Brixia. Storia della città romana

di A. VALVO, Santa Giulia, Museo della città. L’età romana. La città – le iscrizioni, Milano 1998, pp. 11-14.

 

Tito Livio menziona Brescia e Verona come i principali insediamenti della popolazione dei Cenomàni, di origine celtica; Plinio il Vecchio aggiunge alle prime due anche Cremona; per il geografo Tolomeo il dominio dei Cenomàni si estendeva fino a Bergamo, Mantova e Trento. Il nome di Brescia (lat. Brixia) deriva da *brig-(e)s-ia (dalla radice, probabilmente ligure, bric-, «montagna tagliata a picco»). Altri nomi di centri della Gallia Cisalpina hanno la stessa etimologia: ad esempio, Brixellum (Brescello). Brescia è nota alle fonti letterarie, a partire dal I secolo a.C., come caput Cenomanorum («capitale dei Cenomàni»), sorta nelle vicinanze del fiume Mella; per Catullo essa è la «città madre» di Verona. È molto probabile che l’insediamento cenomàno fosse situato in posizione elevata (sul colle Cidneo) ma non si può escludere che si estendesse anche nel piano, come lasciano immaginare materiali di scavo di età preromana rinvenuti nell’area del foro, allora forse adibita a mercato. Prima che i Bresciani ricevessero, nell’89 a.C., il diritto latino e lo statuto di colonia, venendo così assimilati alle popolazioni latine e instaurando rapporti privilegiati con Roma (come si dirà più avanti), la storia di Brescia coincide sostanzialmente con la storia dei Cenomàni. Successivamente, la rapida e intensa romanizzazione della Cisalpina favorì la completa integrazione delle popolazioni di origine celtica e dei tanti immigrati di origine romana e italica che si erano insediati sul territorio padano. L’appartenenza originaria alla stirpe celtica rimase ancora evidente nell’onomastica degli indigeni e nei culti religiosi, sebbene le divinità celtiche subissero anch’esse un processo di romanizzazione attraverso l’attribuzione di caratteristiche proprie di divinità romane (la cosiddetta interpretatio romana).

Vittoria Alata. Statua, bronzo, I sec. d.C. da un’intercapedine del Capitolium. Brescia, Museo di S. Giulia.

 

I primi rapporti fra Romani e Cenomàni.

# RIGHE DI DATI
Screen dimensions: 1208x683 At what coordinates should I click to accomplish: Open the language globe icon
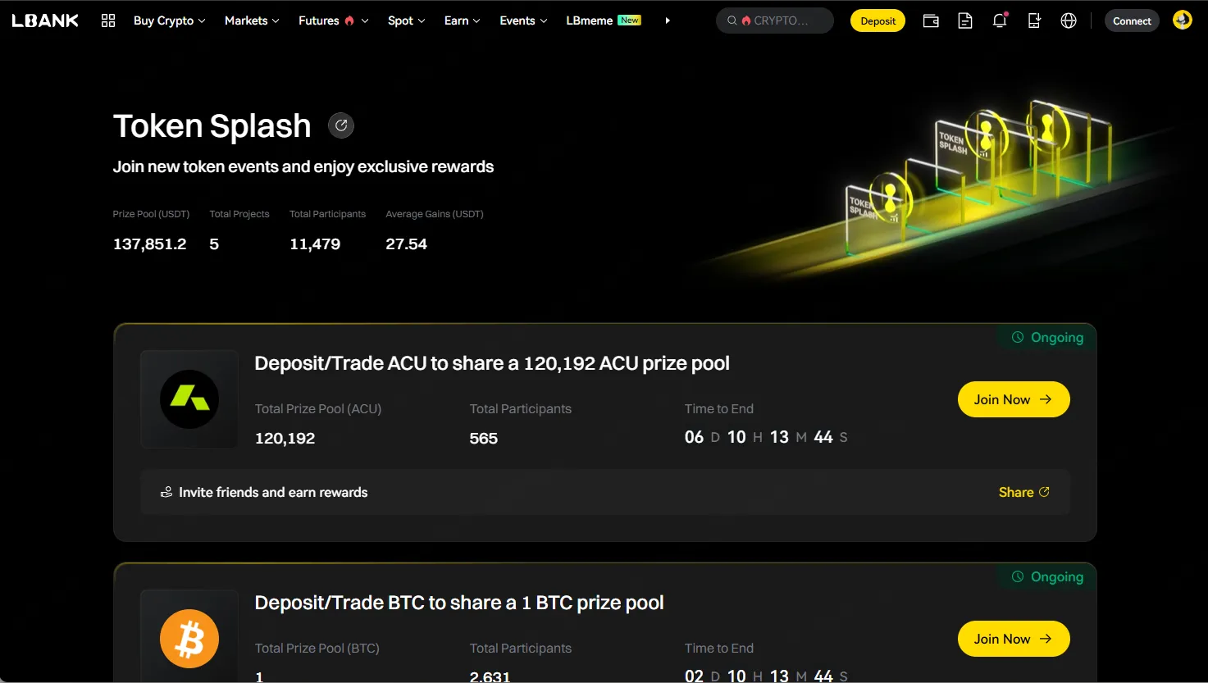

# LAVORO RICHIESTO
a - Traduci in inglese questa frase del brano su Brescia romana: "Altri nomi di centri della Gallia Cisalpina hanno la stessa etimologia: ad esempio, Brixellum (Brescello)."
b - Secondo il brano su Brescia romana, in quale anno i Bresciani ricevettero il diritto latino e lo statuto di colonia?
I dati provengono da un'altra fonte.

# SOLUZIONI DEGLI ESERCIZI
a - Other names of towns in Cisalpine Gaul have the same etymology: for example, Brixellum (Brescello).

b - Nell'89 a.C.